Graduating California dental school students today received the great news that WREB and ADEX manikin-based examinations will be accepted for licensure in the state effective immediately.
CDA confirmed with the Dental Board of California and the Department of Consumer Affairs that although the Office of Professional Examination Services will conduct its formal review of the new exam formats as planned, no further action by the dental board is needed to approve the new exams as a pathway to licensure.
The news impacts over 800 dental school graduates, including students at all six California dental schools as well as graduating dental students across the country, who have been watching for an update as they prepare for licensure examinations to begin serving patients in California. Clinical exams had been canceled or postponed due to the COVID-19 pandemic, creating much uncertainty for students.

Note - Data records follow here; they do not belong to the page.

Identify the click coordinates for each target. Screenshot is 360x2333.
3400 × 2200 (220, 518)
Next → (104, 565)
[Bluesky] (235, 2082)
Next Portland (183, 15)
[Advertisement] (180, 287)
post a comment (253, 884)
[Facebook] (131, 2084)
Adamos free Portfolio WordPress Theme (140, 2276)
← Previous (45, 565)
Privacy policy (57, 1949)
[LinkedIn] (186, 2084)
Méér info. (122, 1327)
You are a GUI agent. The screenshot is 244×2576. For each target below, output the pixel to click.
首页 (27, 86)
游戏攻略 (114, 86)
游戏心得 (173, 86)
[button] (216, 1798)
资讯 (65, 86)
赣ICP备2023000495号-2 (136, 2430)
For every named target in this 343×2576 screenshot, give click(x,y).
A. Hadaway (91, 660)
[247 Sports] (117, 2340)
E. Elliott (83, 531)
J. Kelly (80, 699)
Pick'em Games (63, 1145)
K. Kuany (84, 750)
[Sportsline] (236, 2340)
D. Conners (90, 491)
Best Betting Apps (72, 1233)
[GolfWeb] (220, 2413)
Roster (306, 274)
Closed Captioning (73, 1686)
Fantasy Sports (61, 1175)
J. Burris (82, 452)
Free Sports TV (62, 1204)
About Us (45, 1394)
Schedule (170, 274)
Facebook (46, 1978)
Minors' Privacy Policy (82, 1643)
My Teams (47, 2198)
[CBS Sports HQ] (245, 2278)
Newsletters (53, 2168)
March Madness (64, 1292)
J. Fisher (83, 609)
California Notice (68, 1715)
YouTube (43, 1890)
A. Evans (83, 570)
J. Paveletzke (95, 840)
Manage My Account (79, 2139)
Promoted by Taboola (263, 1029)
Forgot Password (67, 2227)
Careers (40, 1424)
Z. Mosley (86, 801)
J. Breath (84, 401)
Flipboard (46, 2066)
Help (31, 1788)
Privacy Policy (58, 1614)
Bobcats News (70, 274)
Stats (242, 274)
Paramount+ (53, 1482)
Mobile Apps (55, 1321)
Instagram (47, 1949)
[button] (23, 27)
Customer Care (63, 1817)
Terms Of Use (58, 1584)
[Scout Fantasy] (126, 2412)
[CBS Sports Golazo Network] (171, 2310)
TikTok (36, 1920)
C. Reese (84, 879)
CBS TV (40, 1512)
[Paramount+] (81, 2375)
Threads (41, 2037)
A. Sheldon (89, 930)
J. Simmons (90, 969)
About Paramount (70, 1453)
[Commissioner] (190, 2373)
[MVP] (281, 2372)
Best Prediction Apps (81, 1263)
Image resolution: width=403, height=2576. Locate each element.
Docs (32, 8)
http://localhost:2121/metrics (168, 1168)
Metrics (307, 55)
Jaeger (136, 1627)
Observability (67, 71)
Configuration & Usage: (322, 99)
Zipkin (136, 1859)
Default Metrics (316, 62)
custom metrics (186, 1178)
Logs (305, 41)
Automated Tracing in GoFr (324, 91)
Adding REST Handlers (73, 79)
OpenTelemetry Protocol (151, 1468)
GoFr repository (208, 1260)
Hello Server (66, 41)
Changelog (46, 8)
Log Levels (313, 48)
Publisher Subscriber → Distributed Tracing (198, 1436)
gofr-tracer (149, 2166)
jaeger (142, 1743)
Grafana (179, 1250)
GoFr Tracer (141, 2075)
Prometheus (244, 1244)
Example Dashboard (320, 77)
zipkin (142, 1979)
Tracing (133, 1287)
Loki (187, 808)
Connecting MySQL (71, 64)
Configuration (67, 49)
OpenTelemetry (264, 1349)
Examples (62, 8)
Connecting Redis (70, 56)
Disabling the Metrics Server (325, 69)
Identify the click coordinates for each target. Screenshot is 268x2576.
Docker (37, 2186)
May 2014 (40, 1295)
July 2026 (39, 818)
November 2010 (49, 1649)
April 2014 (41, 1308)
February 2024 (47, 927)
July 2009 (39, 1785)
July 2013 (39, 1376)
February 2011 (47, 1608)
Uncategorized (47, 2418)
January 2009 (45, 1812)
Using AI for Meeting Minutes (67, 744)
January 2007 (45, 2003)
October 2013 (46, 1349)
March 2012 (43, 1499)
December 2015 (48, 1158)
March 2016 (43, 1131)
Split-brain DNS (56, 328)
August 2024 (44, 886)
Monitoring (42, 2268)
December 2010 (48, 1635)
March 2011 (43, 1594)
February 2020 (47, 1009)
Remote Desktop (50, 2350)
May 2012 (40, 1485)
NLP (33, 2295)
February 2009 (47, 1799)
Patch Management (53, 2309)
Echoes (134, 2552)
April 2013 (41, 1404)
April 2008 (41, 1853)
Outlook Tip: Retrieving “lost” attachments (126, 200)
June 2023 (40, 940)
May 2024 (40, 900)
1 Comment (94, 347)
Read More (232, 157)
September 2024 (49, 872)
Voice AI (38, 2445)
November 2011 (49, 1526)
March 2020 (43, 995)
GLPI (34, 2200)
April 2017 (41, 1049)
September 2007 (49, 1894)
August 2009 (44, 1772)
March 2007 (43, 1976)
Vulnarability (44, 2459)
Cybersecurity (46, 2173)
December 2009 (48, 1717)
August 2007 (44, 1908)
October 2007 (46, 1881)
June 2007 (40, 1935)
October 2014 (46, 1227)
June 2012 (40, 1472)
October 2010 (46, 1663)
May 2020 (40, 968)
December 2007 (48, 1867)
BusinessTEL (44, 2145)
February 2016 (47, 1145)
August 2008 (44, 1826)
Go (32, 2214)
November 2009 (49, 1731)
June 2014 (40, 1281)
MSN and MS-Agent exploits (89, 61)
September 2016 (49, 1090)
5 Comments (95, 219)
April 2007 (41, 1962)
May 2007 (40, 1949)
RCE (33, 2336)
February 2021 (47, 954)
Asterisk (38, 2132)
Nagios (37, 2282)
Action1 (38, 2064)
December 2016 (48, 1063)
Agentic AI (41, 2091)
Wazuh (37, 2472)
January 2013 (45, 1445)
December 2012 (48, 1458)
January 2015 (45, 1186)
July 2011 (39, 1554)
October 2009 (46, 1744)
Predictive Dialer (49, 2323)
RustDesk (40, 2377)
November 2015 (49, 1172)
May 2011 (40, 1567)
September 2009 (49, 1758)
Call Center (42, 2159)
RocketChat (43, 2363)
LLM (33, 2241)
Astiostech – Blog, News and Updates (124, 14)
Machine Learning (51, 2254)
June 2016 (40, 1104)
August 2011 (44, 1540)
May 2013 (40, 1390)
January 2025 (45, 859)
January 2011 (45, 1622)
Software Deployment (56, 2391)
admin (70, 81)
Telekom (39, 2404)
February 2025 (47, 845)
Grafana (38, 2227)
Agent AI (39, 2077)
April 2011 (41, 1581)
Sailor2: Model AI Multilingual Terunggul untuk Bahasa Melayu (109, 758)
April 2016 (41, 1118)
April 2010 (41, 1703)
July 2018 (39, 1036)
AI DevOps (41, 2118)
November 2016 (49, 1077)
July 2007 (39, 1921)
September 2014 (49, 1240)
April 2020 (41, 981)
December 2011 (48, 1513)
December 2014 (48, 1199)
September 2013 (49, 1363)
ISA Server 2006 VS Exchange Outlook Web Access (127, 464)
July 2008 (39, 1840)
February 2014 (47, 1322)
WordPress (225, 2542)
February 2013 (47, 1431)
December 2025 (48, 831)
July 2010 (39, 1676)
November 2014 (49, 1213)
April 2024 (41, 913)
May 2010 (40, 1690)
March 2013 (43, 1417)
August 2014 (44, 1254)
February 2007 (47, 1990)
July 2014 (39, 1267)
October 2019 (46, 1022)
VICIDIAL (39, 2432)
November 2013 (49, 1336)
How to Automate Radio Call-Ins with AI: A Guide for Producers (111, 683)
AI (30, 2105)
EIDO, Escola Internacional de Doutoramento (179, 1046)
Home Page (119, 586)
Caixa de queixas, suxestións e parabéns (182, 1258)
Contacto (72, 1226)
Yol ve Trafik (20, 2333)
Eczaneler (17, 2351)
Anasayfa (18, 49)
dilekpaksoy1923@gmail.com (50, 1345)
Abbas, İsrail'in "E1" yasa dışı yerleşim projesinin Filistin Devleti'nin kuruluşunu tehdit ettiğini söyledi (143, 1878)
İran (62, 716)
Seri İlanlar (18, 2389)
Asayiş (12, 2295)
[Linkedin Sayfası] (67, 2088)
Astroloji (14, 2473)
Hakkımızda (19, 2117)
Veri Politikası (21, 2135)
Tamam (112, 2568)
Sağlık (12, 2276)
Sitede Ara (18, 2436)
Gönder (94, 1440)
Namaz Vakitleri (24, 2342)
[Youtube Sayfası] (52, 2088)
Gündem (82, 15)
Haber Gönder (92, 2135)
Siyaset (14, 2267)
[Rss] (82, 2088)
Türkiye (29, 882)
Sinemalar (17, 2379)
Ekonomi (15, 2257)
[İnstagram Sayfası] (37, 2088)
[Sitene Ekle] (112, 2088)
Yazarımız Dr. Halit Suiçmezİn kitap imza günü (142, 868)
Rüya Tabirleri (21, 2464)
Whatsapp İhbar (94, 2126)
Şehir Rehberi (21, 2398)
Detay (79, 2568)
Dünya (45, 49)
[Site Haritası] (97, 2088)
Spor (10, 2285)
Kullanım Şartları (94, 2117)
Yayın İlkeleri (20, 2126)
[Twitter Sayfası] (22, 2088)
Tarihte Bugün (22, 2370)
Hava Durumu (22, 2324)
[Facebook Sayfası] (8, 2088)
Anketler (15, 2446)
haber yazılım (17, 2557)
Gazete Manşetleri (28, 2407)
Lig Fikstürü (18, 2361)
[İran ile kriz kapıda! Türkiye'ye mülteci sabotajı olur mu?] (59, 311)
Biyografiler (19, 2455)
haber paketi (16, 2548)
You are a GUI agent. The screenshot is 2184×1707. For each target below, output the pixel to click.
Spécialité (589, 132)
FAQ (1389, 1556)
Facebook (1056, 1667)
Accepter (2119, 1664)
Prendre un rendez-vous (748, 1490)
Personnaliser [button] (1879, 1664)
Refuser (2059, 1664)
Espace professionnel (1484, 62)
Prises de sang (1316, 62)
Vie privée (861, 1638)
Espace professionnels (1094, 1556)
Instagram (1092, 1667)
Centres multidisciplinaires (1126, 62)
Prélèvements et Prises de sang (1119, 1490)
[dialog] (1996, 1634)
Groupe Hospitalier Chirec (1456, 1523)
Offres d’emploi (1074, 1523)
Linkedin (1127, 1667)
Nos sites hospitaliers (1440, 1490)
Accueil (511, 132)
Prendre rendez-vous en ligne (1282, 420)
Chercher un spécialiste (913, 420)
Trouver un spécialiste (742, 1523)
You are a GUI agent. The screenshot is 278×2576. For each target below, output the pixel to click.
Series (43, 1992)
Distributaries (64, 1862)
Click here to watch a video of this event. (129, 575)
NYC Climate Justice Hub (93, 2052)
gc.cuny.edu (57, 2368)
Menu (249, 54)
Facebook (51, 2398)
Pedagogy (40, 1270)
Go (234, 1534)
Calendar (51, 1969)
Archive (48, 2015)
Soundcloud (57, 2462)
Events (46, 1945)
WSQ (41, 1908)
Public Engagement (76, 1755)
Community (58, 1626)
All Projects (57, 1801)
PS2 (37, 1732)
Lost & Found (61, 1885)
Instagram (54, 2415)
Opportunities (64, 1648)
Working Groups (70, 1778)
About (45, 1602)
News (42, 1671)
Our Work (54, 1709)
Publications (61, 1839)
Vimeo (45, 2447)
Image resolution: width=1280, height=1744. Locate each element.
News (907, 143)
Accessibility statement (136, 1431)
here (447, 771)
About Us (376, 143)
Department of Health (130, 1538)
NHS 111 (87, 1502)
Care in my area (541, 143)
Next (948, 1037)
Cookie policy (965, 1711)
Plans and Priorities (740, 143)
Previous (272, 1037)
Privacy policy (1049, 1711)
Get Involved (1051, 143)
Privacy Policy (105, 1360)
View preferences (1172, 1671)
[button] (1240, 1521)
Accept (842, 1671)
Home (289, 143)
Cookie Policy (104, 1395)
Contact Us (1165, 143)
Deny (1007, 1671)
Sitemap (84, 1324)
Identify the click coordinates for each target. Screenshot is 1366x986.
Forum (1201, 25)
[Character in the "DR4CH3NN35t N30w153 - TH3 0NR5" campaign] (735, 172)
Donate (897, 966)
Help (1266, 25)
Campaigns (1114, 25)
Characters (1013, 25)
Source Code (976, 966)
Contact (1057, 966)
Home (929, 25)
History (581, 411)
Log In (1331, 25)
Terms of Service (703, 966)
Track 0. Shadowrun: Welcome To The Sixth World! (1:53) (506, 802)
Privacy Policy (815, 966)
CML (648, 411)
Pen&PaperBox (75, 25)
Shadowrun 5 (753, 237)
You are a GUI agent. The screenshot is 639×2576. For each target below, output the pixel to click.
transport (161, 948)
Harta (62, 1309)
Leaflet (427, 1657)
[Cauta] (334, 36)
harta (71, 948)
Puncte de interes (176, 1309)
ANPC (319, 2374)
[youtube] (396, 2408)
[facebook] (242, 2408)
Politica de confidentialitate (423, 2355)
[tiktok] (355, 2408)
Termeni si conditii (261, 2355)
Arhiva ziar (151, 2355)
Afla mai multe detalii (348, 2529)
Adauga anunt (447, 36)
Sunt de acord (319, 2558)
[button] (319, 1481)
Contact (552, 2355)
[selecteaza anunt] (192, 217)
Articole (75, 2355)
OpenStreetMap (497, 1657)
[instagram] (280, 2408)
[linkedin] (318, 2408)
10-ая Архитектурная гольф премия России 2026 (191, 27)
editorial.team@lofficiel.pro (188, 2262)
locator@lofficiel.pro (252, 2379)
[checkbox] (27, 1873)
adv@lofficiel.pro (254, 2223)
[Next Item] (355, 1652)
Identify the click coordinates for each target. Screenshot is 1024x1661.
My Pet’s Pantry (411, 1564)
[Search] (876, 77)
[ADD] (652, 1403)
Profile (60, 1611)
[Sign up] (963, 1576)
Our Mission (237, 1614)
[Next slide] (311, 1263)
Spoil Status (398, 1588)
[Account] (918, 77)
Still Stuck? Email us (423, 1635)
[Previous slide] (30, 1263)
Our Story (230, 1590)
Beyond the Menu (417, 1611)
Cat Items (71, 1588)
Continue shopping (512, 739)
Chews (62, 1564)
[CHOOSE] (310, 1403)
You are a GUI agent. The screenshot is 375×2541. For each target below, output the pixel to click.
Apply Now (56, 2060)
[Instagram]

“Finally, there is some incredible news!” said Chintan Patel, class of 2020 at the University of the Pacific, Arthur A. Dugoni School of Dentistry. “As a graduating student, I can finally see some light at the end of the tunnel. While this has relieved a lot of stress about the licensing examination, we all can focus now on our next step in the future.”
Johanna Tan, University of California, San Francisco School of Dentistry, class of 2020, said that although the COVID-19 pandemic has caused anxiety, fear and sometimes hopelessness, the unprecedented times have also allowed students and members of the profession “to prove their resilience, solidarity and nimbleness to change.”
“It puts me at ease knowing that we never chose the wrong profession to begin with,” Tan said.
Licensure advocacy efforts began in April
CDA staff, in coalition with California dental school deans and dental student delegates, has been advocating since early April for a pathway to timely dental licensure since patient-based licensure examinations had been postponed indefinitely due to the ongoing health crisis.
Once WREB and ADEX announced that manikin-based examination formats could be offered, the coalition began to advocate for graduating students with a passing score on a manikin-based WREB or ADEX exam to be immediately permitted to apply for licensure. As part of that effort, the coalition delivered nearly 300 letters to the dental board, and the board on May 14 unanimously agreed to request that OPES formally review the legal defensibility of the new manikin-based exams.
Effective now, passing scores on the WREB and ADEX exams are accepted and applicants can use those passing scores to apply for initial licensure in California.
“It's been amazing to see how we have come together at the school, student and state level in California to advocate for the future of this profession,” Tan said. “No words can express the amount of gratitude I have for our current leaders who've worked so hard to assure that there's no discontinuity in this field and that the graduating pre-docs have a plan they can look forward to.”
“This is an example and outcome of continuous efforts by organized dentistry,” Patel added.